* BEGIN Listed records *

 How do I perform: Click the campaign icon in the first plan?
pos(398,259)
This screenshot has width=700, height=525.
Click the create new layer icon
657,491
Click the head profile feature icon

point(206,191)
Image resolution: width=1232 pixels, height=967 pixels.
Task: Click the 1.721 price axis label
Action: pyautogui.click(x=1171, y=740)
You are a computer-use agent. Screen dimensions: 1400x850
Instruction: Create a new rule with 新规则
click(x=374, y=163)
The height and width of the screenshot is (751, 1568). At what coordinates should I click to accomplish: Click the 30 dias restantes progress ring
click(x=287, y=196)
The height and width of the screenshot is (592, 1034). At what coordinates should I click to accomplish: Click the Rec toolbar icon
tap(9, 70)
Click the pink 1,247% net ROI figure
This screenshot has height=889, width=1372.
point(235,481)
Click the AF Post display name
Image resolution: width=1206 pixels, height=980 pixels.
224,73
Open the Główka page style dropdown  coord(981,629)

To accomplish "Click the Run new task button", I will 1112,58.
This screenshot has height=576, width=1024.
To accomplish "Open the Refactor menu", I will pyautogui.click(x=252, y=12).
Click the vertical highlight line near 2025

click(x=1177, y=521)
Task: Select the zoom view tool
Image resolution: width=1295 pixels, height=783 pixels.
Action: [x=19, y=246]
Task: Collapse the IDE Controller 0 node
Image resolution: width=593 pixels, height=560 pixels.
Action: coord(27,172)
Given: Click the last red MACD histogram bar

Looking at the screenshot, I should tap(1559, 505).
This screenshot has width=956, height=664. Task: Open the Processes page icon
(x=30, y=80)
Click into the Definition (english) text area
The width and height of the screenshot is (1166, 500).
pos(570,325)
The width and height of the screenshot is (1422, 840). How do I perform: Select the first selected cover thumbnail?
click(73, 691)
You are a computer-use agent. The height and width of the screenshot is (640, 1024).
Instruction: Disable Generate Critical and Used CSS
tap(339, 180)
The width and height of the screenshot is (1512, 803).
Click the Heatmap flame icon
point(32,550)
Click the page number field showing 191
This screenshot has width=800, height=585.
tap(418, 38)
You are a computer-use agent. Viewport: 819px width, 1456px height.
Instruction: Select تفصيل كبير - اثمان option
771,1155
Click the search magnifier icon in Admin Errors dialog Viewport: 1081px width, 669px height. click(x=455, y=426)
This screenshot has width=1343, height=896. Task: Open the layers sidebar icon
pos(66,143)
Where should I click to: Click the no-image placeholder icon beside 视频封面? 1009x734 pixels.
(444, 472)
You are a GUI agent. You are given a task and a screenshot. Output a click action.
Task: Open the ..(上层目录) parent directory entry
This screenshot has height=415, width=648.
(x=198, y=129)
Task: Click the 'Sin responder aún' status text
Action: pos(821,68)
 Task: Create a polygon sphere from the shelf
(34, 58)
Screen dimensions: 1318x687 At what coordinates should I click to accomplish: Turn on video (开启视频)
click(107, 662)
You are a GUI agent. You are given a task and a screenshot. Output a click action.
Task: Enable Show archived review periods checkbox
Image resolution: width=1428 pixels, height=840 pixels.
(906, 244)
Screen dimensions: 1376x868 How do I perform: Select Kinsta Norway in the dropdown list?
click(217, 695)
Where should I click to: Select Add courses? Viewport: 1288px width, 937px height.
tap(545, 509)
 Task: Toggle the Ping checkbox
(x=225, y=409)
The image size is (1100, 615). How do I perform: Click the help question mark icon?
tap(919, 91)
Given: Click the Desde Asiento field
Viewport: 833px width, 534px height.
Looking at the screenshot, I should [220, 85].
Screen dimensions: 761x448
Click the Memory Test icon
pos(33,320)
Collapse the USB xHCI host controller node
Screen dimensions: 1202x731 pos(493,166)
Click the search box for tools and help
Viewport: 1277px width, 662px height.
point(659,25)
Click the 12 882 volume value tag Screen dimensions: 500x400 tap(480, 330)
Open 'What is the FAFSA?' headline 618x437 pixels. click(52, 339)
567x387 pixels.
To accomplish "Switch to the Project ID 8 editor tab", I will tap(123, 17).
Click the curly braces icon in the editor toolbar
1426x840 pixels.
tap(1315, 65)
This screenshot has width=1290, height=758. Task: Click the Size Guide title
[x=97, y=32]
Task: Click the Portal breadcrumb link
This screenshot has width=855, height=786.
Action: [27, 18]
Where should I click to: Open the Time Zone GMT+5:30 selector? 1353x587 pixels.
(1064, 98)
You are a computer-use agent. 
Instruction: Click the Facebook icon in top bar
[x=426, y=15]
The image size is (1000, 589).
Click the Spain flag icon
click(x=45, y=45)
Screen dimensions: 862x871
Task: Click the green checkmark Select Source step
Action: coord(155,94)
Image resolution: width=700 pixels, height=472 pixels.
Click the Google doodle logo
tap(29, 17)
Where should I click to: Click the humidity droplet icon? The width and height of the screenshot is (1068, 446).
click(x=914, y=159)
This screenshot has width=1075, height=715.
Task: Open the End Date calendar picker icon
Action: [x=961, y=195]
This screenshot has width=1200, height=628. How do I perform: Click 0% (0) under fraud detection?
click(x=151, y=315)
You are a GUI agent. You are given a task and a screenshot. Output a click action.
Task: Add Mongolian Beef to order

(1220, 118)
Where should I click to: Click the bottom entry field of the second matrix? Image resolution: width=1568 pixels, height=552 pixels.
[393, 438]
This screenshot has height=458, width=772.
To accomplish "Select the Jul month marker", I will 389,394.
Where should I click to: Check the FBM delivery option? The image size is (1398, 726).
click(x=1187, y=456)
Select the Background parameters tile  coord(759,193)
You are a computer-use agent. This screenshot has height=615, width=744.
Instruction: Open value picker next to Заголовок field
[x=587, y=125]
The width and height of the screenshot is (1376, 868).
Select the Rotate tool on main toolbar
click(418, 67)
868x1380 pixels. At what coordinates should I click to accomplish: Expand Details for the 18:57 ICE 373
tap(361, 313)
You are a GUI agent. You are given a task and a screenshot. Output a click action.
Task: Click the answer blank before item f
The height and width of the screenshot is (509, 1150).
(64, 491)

* END Listed records *

• **Your goal**: Write out the whole listing above again, line for line, with no changes.

• **Response to this task**:
 How do I perform: Click the campaign icon in the first plan?
pos(398,259)
This screenshot has width=700, height=525.
Click the create new layer icon
657,491
Click the head profile feature icon

point(206,191)
Image resolution: width=1232 pixels, height=967 pixels.
Task: Click the 1.721 price axis label
Action: pyautogui.click(x=1171, y=740)
You are a computer-use agent. Screen dimensions: 1400x850
Instruction: Create a new rule with 新规则
click(x=374, y=163)
The height and width of the screenshot is (751, 1568). At what coordinates should I click to accomplish: Click the 30 dias restantes progress ring
click(x=287, y=196)
The height and width of the screenshot is (592, 1034). At what coordinates should I click to accomplish: Click the Rec toolbar icon
tap(9, 70)
Click the pink 1,247% net ROI figure
This screenshot has height=889, width=1372.
point(235,481)
Click the AF Post display name
Image resolution: width=1206 pixels, height=980 pixels.
224,73
Open the Główka page style dropdown  coord(981,629)

To accomplish "Click the Run new task button", I will 1112,58.
This screenshot has height=576, width=1024.
To accomplish "Open the Refactor menu", I will pyautogui.click(x=252, y=12).
Click the vertical highlight line near 2025

click(x=1177, y=521)
Task: Select the zoom view tool
Image resolution: width=1295 pixels, height=783 pixels.
Action: [x=19, y=246]
Task: Collapse the IDE Controller 0 node
Image resolution: width=593 pixels, height=560 pixels.
Action: coord(27,172)
Given: Click the last red MACD histogram bar

Looking at the screenshot, I should tap(1559, 505).
This screenshot has width=956, height=664. Task: Open the Processes page icon
(x=30, y=80)
Click into the Definition (english) text area
The width and height of the screenshot is (1166, 500).
pos(570,325)
The width and height of the screenshot is (1422, 840). How do I perform: Select the first selected cover thumbnail?
click(73, 691)
You are a computer-use agent. The height and width of the screenshot is (640, 1024).
Instruction: Disable Generate Critical and Used CSS
tap(339, 180)
The width and height of the screenshot is (1512, 803).
Click the Heatmap flame icon
point(32,550)
Click the page number field showing 191
This screenshot has width=800, height=585.
tap(418, 38)
You are a computer-use agent. Viewport: 819px width, 1456px height.
Instruction: Select تفصيل كبير - اثمان option
771,1155
Click the search magnifier icon in Admin Errors dialog Viewport: 1081px width, 669px height. click(x=455, y=426)
This screenshot has width=1343, height=896. Task: Open the layers sidebar icon
pos(66,143)
Where should I click to: Click the no-image placeholder icon beside 视频封面? 1009x734 pixels.
(444, 472)
You are a GUI agent. You are given a task and a screenshot. Output a click action.
Task: Open the ..(上层目录) parent directory entry
This screenshot has height=415, width=648.
(x=198, y=129)
Task: Click the 'Sin responder aún' status text
Action: pos(821,68)
 Task: Create a polygon sphere from the shelf
(34, 58)
Screen dimensions: 1318x687 At what coordinates should I click to accomplish: Turn on video (开启视频)
click(107, 662)
You are a GUI agent. You are given a task and a screenshot. Output a click action.
Task: Enable Show archived review periods checkbox
Image resolution: width=1428 pixels, height=840 pixels.
(906, 244)
Screen dimensions: 1376x868 How do I perform: Select Kinsta Norway in the dropdown list?
click(217, 695)
Where should I click to: Select Add courses? Viewport: 1288px width, 937px height.
tap(545, 509)
 Task: Toggle the Ping checkbox
(x=225, y=409)
The image size is (1100, 615). How do I perform: Click the help question mark icon?
tap(919, 91)
Given: Click the Desde Asiento field
Viewport: 833px width, 534px height.
Looking at the screenshot, I should [220, 85].
Screen dimensions: 761x448
Click the Memory Test icon
pos(33,320)
Collapse the USB xHCI host controller node
Screen dimensions: 1202x731 pos(493,166)
Click the search box for tools and help
Viewport: 1277px width, 662px height.
point(659,25)
Click the 12 882 volume value tag Screen dimensions: 500x400 tap(480, 330)
Open 'What is the FAFSA?' headline 618x437 pixels. click(52, 339)
567x387 pixels.
To accomplish "Switch to the Project ID 8 editor tab", I will tap(123, 17).
Click the curly braces icon in the editor toolbar
1426x840 pixels.
tap(1315, 65)
This screenshot has width=1290, height=758. Task: Click the Size Guide title
[x=97, y=32]
Task: Click the Portal breadcrumb link
This screenshot has width=855, height=786.
Action: [27, 18]
Where should I click to: Open the Time Zone GMT+5:30 selector? 1353x587 pixels.
(1064, 98)
You are a computer-use agent. 
Instruction: Click the Facebook icon in top bar
[x=426, y=15]
The image size is (1000, 589).
Click the Spain flag icon
click(x=45, y=45)
Screen dimensions: 862x871
Task: Click the green checkmark Select Source step
Action: coord(155,94)
Image resolution: width=700 pixels, height=472 pixels.
Click the Google doodle logo
tap(29, 17)
Where should I click to: Click the humidity droplet icon? The width and height of the screenshot is (1068, 446).
click(x=914, y=159)
This screenshot has width=1075, height=715.
Task: Open the End Date calendar picker icon
Action: [x=961, y=195]
This screenshot has width=1200, height=628. How do I perform: Click 0% (0) under fraud detection?
click(x=151, y=315)
You are a GUI agent. You are given a task and a screenshot. Output a click action.
Task: Add Mongolian Beef to order

(1220, 118)
Where should I click to: Click the bottom entry field of the second matrix? Image resolution: width=1568 pixels, height=552 pixels.
[393, 438]
This screenshot has height=458, width=772.
To accomplish "Select the Jul month marker", I will 389,394.
Where should I click to: Check the FBM delivery option? The image size is (1398, 726).
click(x=1187, y=456)
Select the Background parameters tile  coord(759,193)
You are a computer-use agent. This screenshot has height=615, width=744.
Instruction: Open value picker next to Заголовок field
[x=587, y=125]
The width and height of the screenshot is (1376, 868).
Select the Rotate tool on main toolbar
click(418, 67)
868x1380 pixels. At what coordinates should I click to accomplish: Expand Details for the 18:57 ICE 373
tap(361, 313)
You are a GUI agent. You are given a task and a screenshot. Output a click action.
Task: Click the answer blank before item f
The height and width of the screenshot is (509, 1150).
(64, 491)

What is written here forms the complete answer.